**COSA FARAI:**
Traduci in inglese questa frase del testo su Campari e il cinema: "Poi fece la più grande sciocchezza della sua vita: forte di quel segreto fondò una sua aziendina e si mise a produrre la copia conforme del prodotto originale."

Un volume edito da Skira ripercorre la lunga, innovativa storia di comunicazione e il rapporto forte con il mondo del cinema dell’azienda dell’iconico Bitter che ora guarda avanti e usa, per omaggiare Fellini, l’intelligenza artificiale
La fede, un certo tipo di fede, si tramanda. Non parlo di quella religiosa che, anzi, viene spesso abbandonata dai figli. Parlo di una fede diversa, tipo quella nella squadra del cuore di tuo padre, nel mio caso l’Inter. O in un bitter, per esempio il Bitter Campari, anche quello il preferito di mio papà.
E sarà sicuramente un caso che mio marito fosse a sua volta un accanito tifoso nerazzurro. E un drogato di bitter Campari che scovava, pagandolo anche a carissimo prezzo, nei Paesi più distanti e esotici. Ma la sua passione veniva da ancora più lontano: suo nonno Enrico detto Paicco (contrazione di papà Enrico) aveva lavorato per molti anni come chimico alla Davide Campari. Lì aveva appreso la formula segreta che ancora oggi rende inconfondibile il bitter più famoso del mondo. Poi fece la più grande sciocchezza della sua vita: forte di quel segreto fondò una sua aziendina e si mise a produrre la copia conforme del prodotto originale. Ma gli andò malissimo: anche se identico nel sapore e nel colore (il rosso ambrato veniva e credo venga ancora dalla polvere di cocciniglia) il suo bitter, del quale non ricordo il nome, non era il Bitter Campari. Leggenda vuole che, comunque, una volta fallita l’azienda continuò a produrne una piccola quantità per uso famigliare, da cui la dipendenza di suo nipote nonché mio consorte.
Tutto questo mi è tornato in mente sfogliando il prezioso volume Campari e il cinema curato da Gianni Canova e edito da Skira: un viaggio fra due mondi, quello dell’arte visiva e quello di un marchio fra i più forti e riconoscibili del pianeta, che parte agli inizi del Novecento con i primi celebri manifesti di Leonetto Cappiello e Fortunato Depero, continua con l’ideazione dell’iconica bottiglietta del Campari soda (1932, sempre Depero) e trova il suo culmine nel connubio fra pubblicità e cinema d’autore con il celebre spot di Federico Fellini (1984). Un connubio che è continuato con la collaborazione di importanti registi come Matteo Garrone, Stefano Sollima, Paolo Sorrentino.

**DATI FORNITI:**
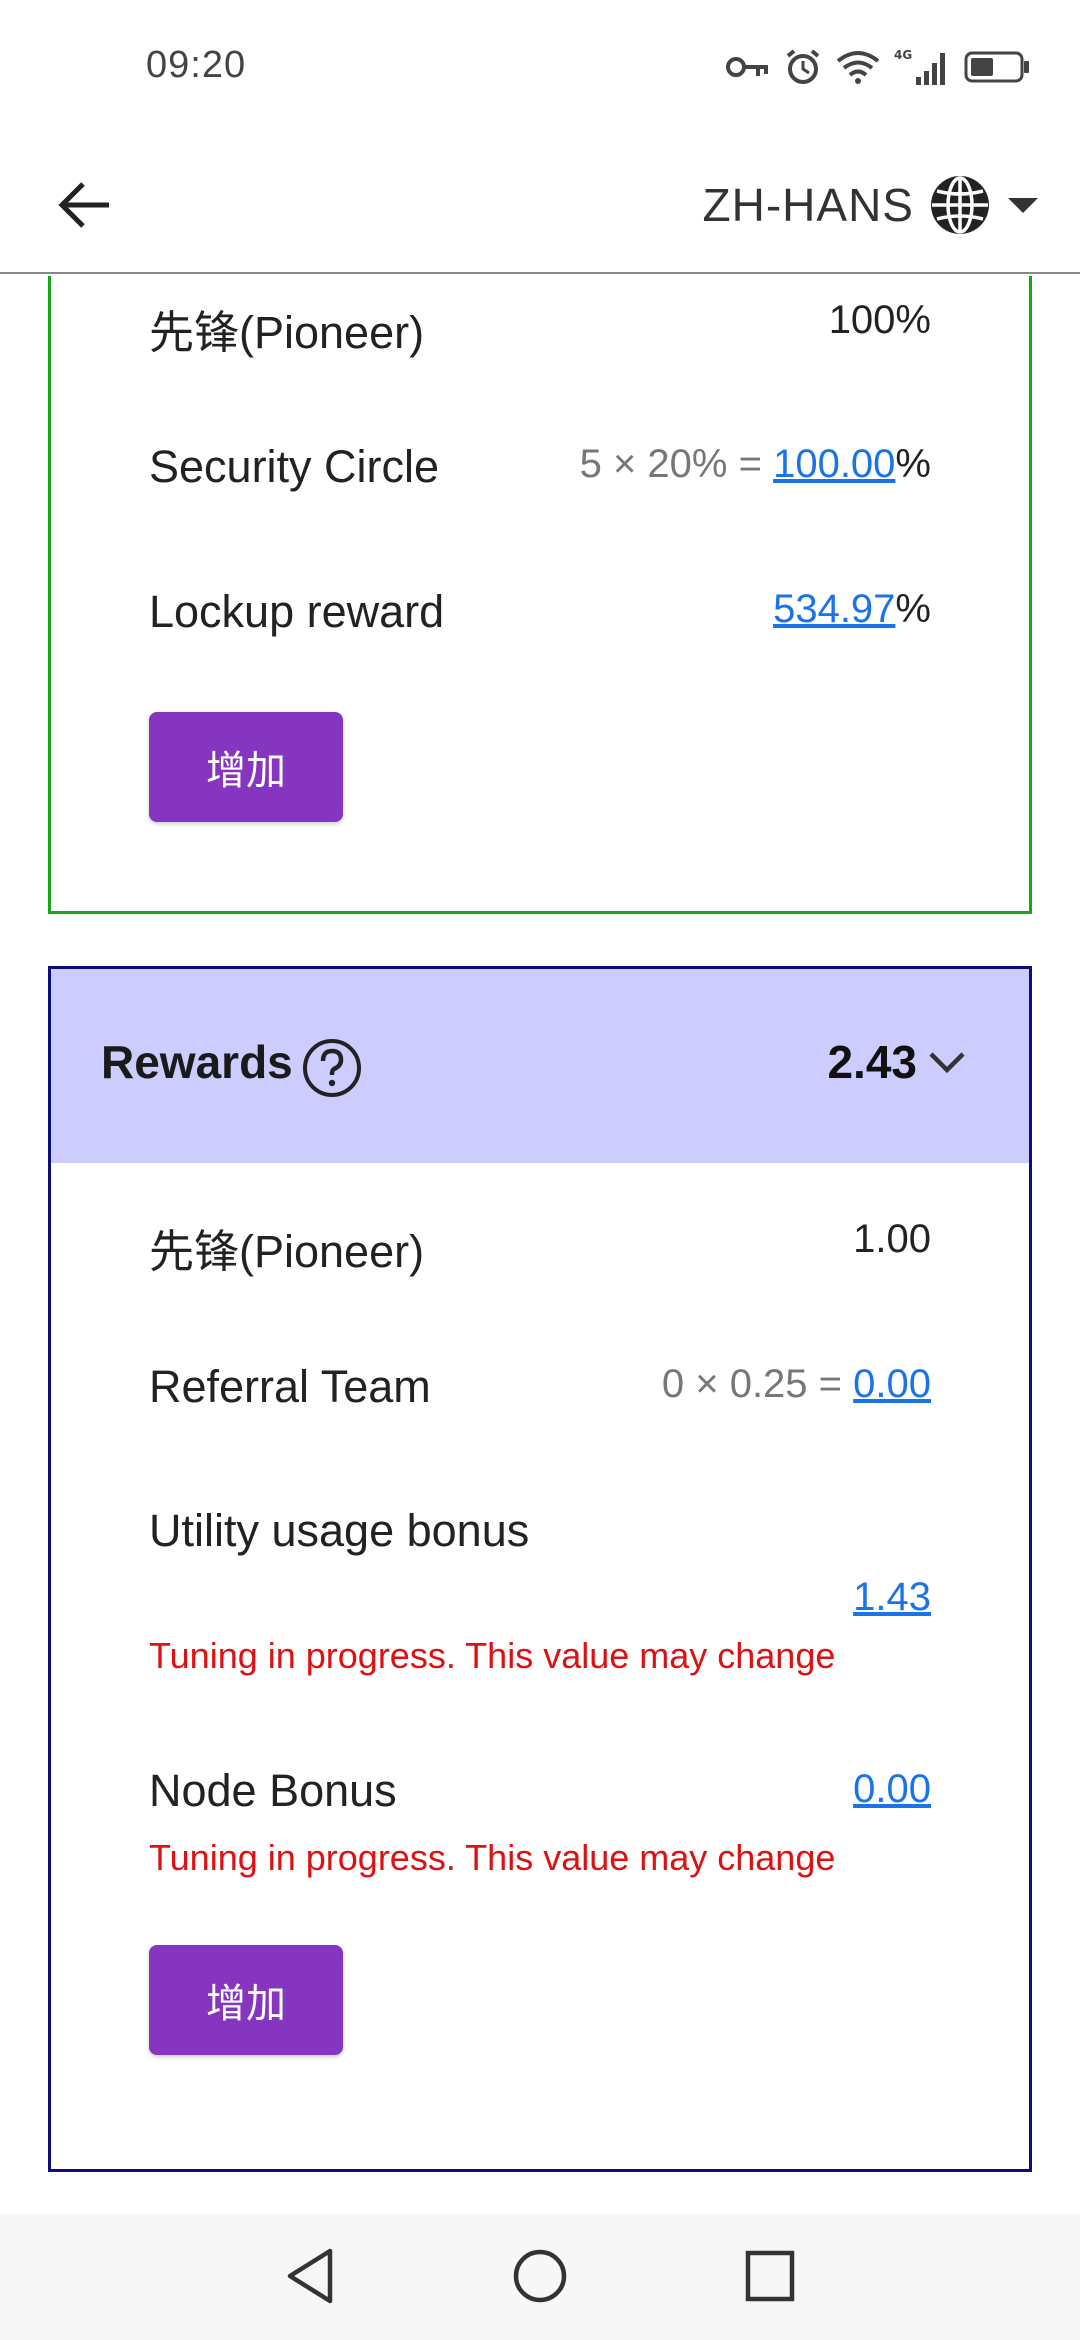 The width and height of the screenshot is (1080, 2340). Describe the element at coordinates (290, 1386) in the screenshot. I see `referral-team-label: Referral Team` at that location.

**RISPOSTA AL PROBLEMA:**
Then he made the biggest mistake of his life: armed with that secret, he founded a small company of his own and began producing an exact copy of the original product.